### Entries shown

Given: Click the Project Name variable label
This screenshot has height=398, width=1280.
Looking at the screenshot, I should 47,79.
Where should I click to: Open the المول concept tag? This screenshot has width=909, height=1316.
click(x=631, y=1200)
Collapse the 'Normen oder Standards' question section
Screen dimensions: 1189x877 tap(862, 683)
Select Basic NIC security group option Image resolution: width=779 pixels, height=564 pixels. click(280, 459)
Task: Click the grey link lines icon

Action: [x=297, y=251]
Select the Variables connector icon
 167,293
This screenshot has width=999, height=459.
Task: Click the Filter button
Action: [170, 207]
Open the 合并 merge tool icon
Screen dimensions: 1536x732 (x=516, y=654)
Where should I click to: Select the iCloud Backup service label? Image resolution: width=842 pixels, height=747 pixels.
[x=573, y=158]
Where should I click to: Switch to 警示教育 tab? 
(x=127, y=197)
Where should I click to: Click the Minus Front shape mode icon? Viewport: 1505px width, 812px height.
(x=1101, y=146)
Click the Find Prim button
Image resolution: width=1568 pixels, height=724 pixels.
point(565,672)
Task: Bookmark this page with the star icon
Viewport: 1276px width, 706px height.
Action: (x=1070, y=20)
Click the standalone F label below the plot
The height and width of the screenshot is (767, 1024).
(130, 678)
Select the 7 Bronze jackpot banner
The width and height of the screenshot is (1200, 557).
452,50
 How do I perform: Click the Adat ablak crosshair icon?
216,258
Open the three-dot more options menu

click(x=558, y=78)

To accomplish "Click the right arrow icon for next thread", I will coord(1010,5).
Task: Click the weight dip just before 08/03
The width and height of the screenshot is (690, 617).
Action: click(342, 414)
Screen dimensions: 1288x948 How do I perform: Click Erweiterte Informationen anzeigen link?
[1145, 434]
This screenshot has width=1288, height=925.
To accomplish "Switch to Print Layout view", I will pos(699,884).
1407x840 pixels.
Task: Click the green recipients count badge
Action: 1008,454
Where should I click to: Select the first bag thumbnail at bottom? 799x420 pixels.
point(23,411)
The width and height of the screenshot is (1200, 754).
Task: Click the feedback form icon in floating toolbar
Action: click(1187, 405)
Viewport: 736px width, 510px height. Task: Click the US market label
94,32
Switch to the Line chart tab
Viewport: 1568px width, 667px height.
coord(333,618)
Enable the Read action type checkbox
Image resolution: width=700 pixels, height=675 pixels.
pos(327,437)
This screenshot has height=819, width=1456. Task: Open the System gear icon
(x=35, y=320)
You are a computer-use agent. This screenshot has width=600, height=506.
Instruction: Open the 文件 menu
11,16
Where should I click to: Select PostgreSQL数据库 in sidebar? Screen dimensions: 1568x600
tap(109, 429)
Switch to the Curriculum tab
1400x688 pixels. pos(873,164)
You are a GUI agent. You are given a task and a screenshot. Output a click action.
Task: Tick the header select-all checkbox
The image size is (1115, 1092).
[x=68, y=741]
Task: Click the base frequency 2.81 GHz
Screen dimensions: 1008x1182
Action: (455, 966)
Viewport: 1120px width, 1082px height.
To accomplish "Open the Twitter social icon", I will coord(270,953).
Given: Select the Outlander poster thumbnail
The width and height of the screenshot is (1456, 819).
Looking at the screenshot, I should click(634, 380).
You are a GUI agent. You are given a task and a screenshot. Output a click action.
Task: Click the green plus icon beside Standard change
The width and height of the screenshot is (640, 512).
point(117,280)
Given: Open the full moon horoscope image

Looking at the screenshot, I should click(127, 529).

### The request
Locate each line in the material above that contains the word "Viewport", and copy those lines.

### Result of the task
Where should I click to: Click the Minus Front shape mode icon? Viewport: 1505px width, 812px height.
Viewport: 1276px width, 706px height.
Viewport: 736px width, 510px height. Task: Click the US market label
Viewport: 1568px width, 667px height.
Viewport: 1120px width, 1082px height.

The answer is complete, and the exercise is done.